I think you're overcomplicating it. E points down the wire with constant magnitude, so $E = E_0 e_z$. B wraps around the wire with a magnitude proportional to r, so $B = B_0 r e_{\phi}$. Just apply the right hand rule, and ExB is perpendicular to both of them, and so must be $E \times B = E_0 B_0 r e_r$. Then $\nabla \centerdot (E \times B) = \frac{1}{r} \frac{\partial}{\partial r}(r (E \times B)_r) = 2 E_0 B_0$

Make that ## - 2E_0B_0. and you have a deal. The determinant knows the difference.

 

[thatsmessedup]

I think you're overcomplicating it.

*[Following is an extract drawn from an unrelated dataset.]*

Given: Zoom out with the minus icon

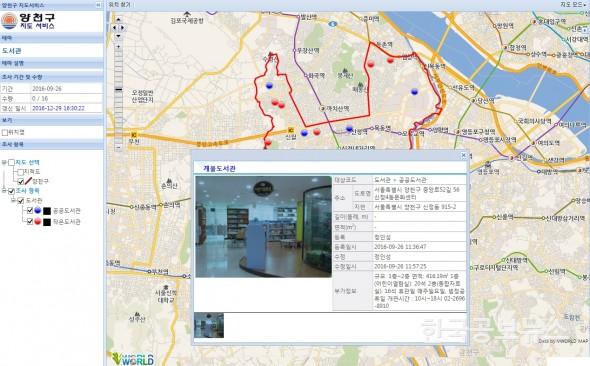Looking at the screenshot, I should (119, 147).
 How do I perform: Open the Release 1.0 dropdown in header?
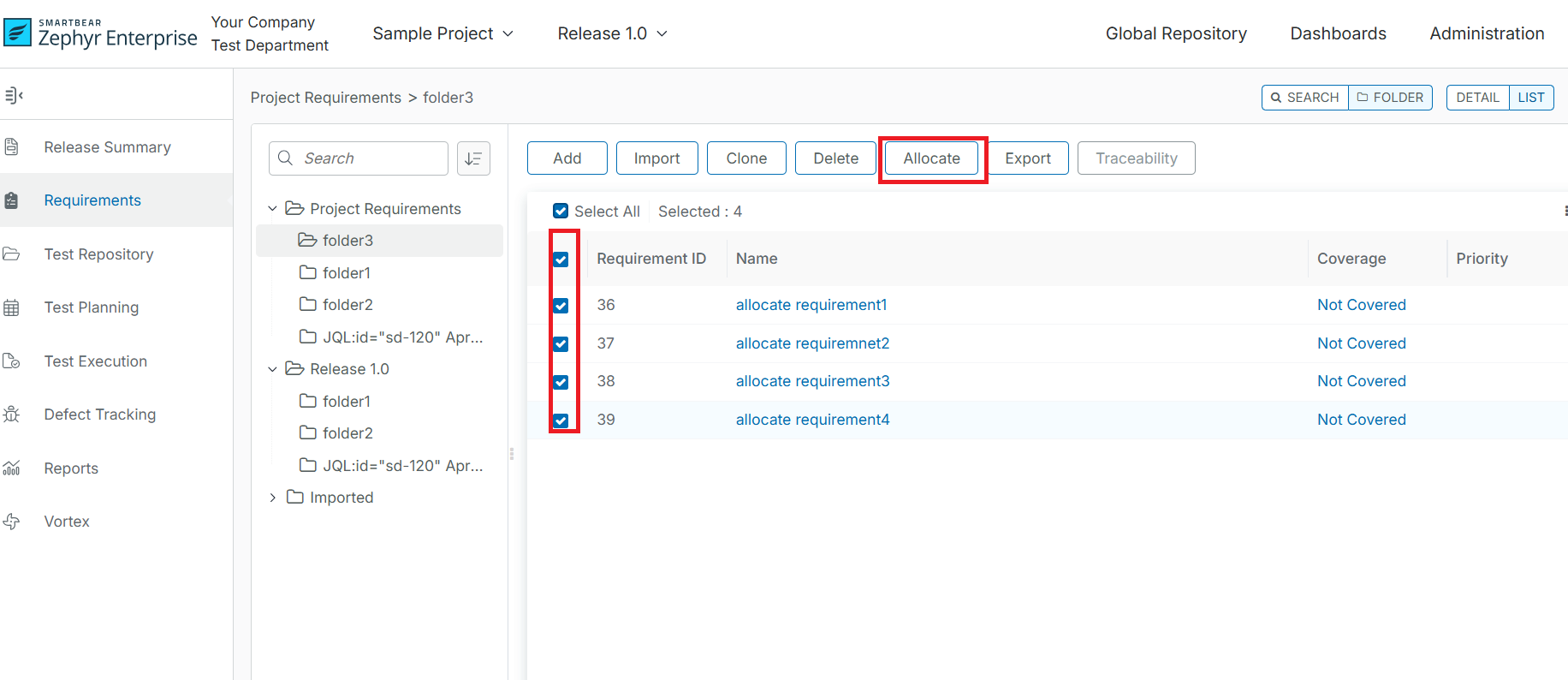(x=612, y=33)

E points down the wire with constant magnitude, so $E = E_0 e_z$. B wraps around the wire with a magnitude proportional to r, so $B = B_0 r e_{\phi}$. Just apply the right hand rule, and ExB is perpendicular to both of them, and so must be $E \times B = E_0 B_0 r e_r$. Then $\nabla \centerdot (E \times B) = \frac{1}{r} \frac{\partial}{\partial r}(r (E \times B)_r) = 2 E_0 B_0$

Right on! Thanks for the math help and I guess its not so bad after all.

 

[thatsmessedup]

Make that ## - 2E_0B_0. and you have a deal. The determinant knows the difference.

Yep, the unit vector should be negative since the cross product points inward. It also makes sense because a resistive wire should have an inflow of electromagnetic power and the divergence of a vector represents outflow. Thanks for your help!